Protecting a piece of local military history

SAN FRANCISCO

The soldiers are gone, but certainly not their history.

"The space that we're looking at right now is the interior line of defenses of the system," says Matthew Kent, author of a field guide highlighting the harbor defenses of San Francisco -- the series of bunker-like buildings stretched from Point Reyes in the north to Half Moon Bay in the south.

Kent wants people to remember these old batteries.

"I think what really sparks people's interest is that, hey, these were built prior to 1900," he says. "You're actually looking at structures that are still within the city, you know, pre-1906 that are still standing."

Most of the harbor defense sites were used through World War II and then turned over to the National Park Service in the early seventies.

"Going back as far as when the Spanish first got here, there was one series of fortifications after another -- all built not because a war was going on -- and we had to fight back, but built in anticipation that someday war might come," says retired park ranger John Martini who now leads tours through one of the largest batteries on the first Sunday of each month. "Battery Townsley was a coast artillery battery contructed on the eve of World War II and it mounted two battleship-sized guns that could fire shells weighing over a ton, 25 miles out to sea."

Many of the batteries are accessible to hikers on the outside, but sealed off from visitors inside.
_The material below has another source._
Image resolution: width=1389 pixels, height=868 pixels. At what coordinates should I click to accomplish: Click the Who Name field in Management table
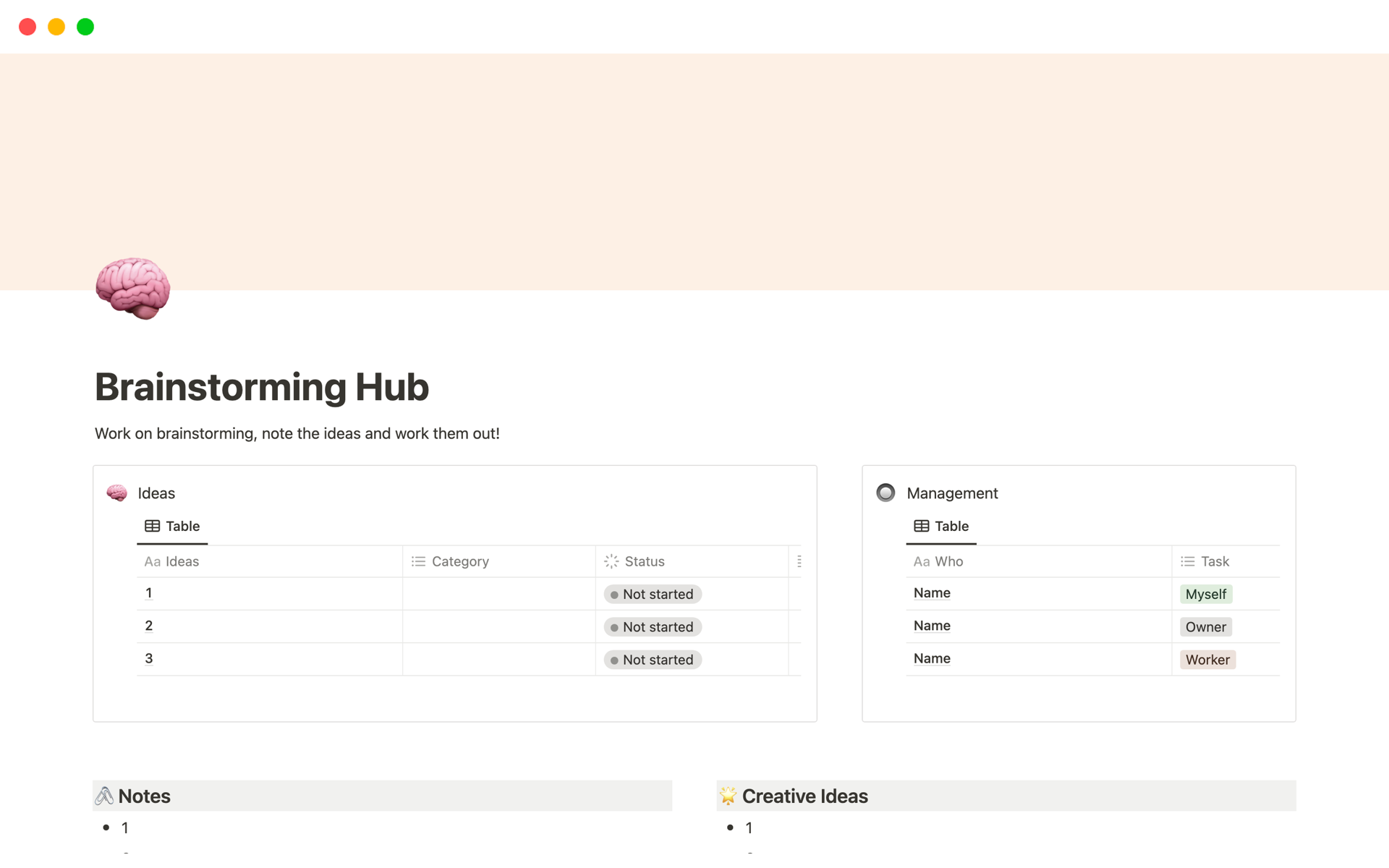(x=931, y=593)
Martini gave ABC7 a tour of Battery Townsley in the Marin Headlands.

"The thickest area we are just about under is probably about 25 to 30 feet of earth above us and the concrete averages about 4 to 6 feet thick all over," he says. "It was really built literally to be bomb-proof."

Despite all the effort to build these massive batteries, the guns were only ever fired in practice maneuvers.

Up to 100 soldiers would call this place home.

"It was crowded, it was stuffy and it was cold," says Martini.

When it closed, Battery Townsley was used for explosives testing and as a training ground. Since 2005, Golden Gate National Recreation Area, the Golden Gate National Parks Conservancy and many volunteer groups have been working hard to preserve it.

Despite all the efforts to keep people out of the batteries -- drug dealers, gang members, and curious teens used many of them as hangouts.

"Inside of this place was party central for years," says Martini.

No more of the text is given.